==== EXERCISE DATA ====

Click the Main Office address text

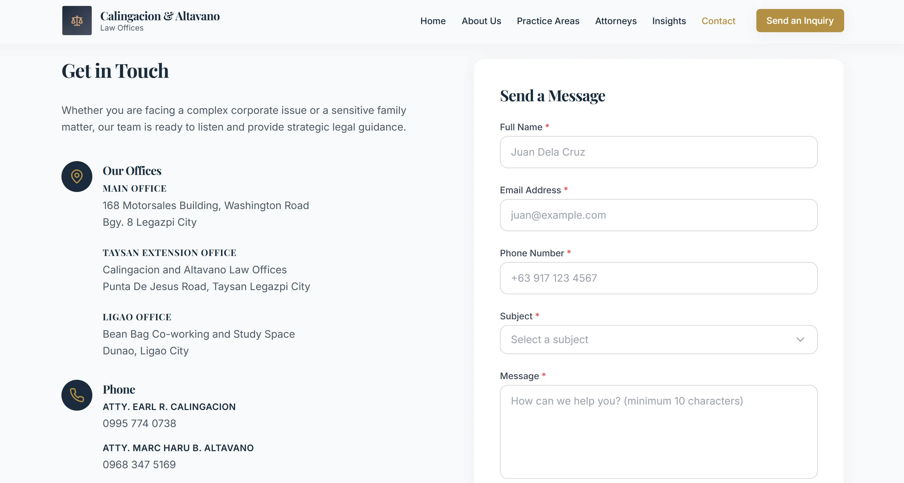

====
==== EXERCISE DATA ====

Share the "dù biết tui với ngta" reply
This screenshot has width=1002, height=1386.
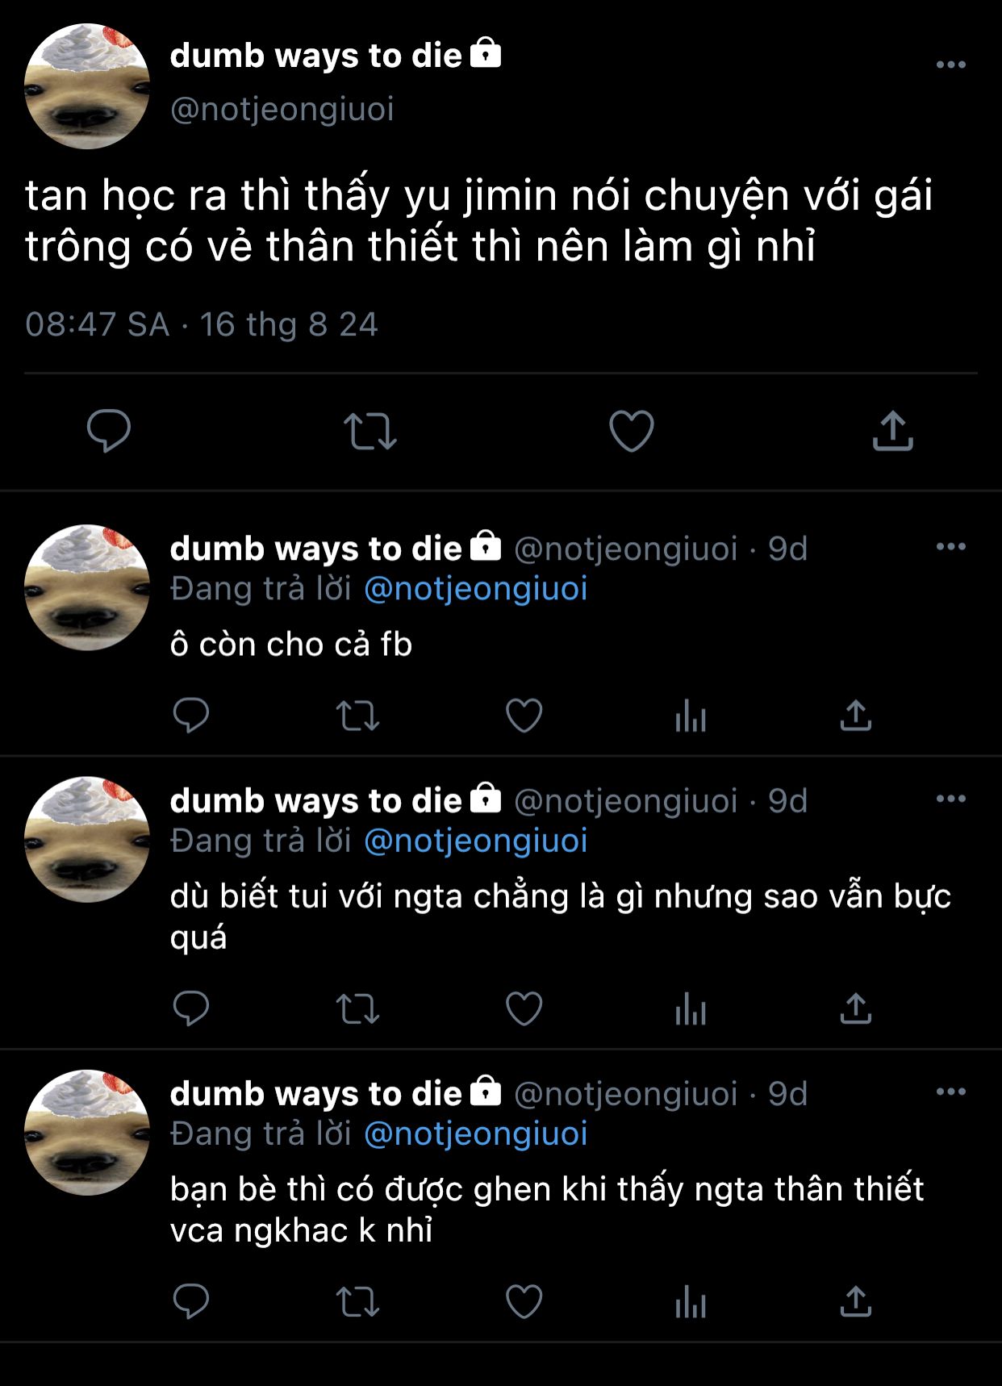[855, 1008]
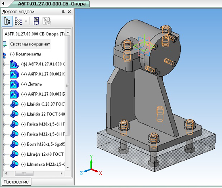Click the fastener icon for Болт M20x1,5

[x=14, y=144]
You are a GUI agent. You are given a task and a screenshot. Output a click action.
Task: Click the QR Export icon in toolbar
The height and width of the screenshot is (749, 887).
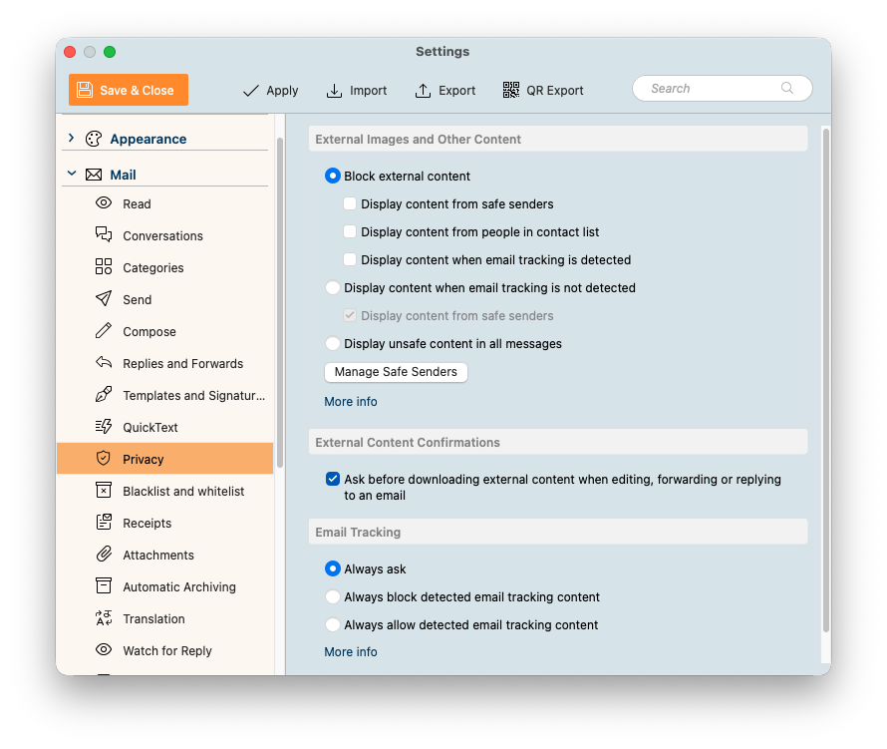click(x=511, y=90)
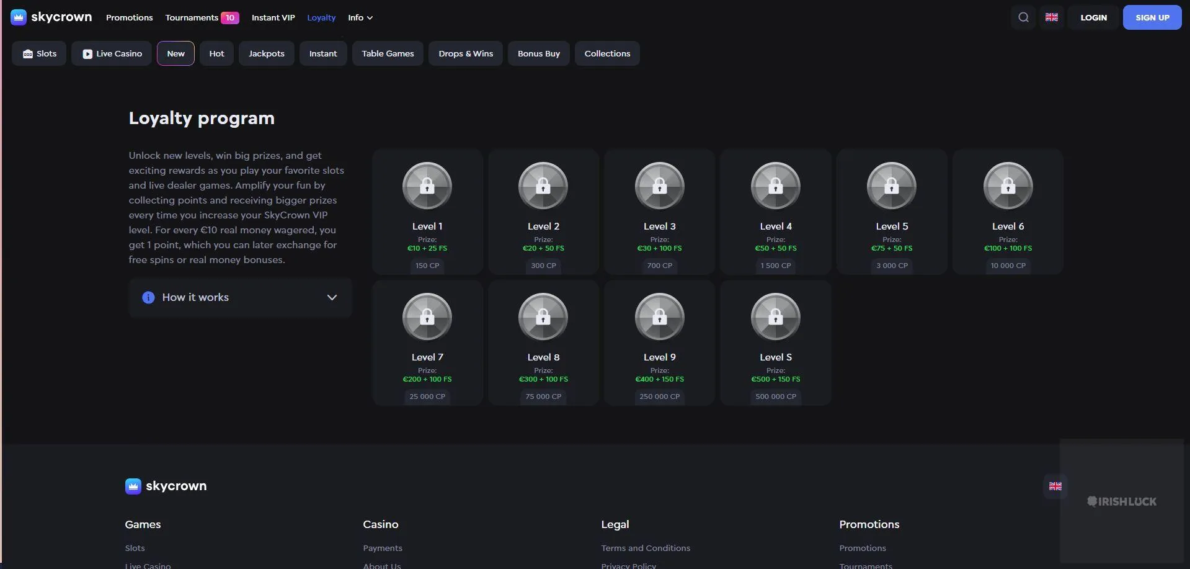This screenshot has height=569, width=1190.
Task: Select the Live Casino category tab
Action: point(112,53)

====

• PROBLEM DETAILS: Print an exact copy of the lines above, from the one containing "biết tui với" through the one containing "Task: Click the QR Export icon in toolbar", and leave out the pictures.

• RESULT BELOW:
Share the "dù biết tui với ngta" reply
This screenshot has width=1002, height=1386.
[855, 1008]
Click the fastener icon for Болт M20x1,5

[x=14, y=144]
You are a GUI agent. You are given a task and a screenshot. Output a click action.
Task: Click the QR Export icon in toolbar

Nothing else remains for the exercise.